- _EXERCISE BRIEF_:
Arrange the lines of the listing beginning with the line containing "Task: Click the + 新しいステップ button" and continuing through the line containing "Looking at the screenshot, I should click(x=77, y=13)." as a Markdown table with the columns No. and Line, numbering each row and omitting blank lines.

- _RECORD LIST_:
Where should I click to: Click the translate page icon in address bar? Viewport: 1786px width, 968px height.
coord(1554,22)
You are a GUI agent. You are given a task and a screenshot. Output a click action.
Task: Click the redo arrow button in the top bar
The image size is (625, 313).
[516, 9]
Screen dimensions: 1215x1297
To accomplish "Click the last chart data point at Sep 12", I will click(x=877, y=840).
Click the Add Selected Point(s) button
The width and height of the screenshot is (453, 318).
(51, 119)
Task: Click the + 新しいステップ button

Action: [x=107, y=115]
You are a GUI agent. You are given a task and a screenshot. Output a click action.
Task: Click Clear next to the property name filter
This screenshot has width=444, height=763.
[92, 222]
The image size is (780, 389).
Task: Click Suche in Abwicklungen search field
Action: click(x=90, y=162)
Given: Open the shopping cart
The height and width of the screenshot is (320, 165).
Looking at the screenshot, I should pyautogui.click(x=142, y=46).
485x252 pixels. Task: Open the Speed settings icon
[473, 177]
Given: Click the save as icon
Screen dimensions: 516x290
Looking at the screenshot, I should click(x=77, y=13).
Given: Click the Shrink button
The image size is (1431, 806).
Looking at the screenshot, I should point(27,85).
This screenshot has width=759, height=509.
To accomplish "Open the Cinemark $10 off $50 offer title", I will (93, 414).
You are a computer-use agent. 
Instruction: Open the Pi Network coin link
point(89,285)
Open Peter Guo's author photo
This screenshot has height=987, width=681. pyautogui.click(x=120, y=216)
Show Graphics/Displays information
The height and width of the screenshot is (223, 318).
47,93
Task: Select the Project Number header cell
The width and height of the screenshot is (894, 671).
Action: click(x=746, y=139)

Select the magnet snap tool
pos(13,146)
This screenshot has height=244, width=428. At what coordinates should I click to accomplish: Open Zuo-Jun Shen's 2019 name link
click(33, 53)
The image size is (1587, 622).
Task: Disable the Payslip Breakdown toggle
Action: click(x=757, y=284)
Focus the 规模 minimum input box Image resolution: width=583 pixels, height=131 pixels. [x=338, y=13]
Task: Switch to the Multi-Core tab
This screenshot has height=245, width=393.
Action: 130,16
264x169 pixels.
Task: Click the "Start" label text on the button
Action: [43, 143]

- _SOLUTION TO THIS TASK_:
| No. | Line |
|---|---|
| 1 | Task: Click the + 新しいステップ button |
| 2 | Action: [x=107, y=115] |
| 3 | You are a GUI agent. You are given a task and a screenshot. Output a click action. |
| 4 | Task: Click Clear next to the property name filter |
| 5 | This screenshot has width=444, height=763. |
| 6 | [92, 222] |
| 7 | The image size is (780, 389). |
| 8 | Task: Click Suche in Abwicklungen search field |
| 9 | Action: click(x=90, y=162) |
| 10 | Given: Open the shopping cart |
| 11 | The height and width of the screenshot is (320, 165). |
| 12 | Looking at the screenshot, I should pyautogui.click(x=142, y=46). |
| 13 | 485x252 pixels. Task: Open the Speed settings icon |
| 14 | [473, 177] |
| 15 | Given: Click the save as icon |
| 16 | Screen dimensions: 516x290 |
| 17 | Looking at the screenshot, I should click(x=77, y=13). |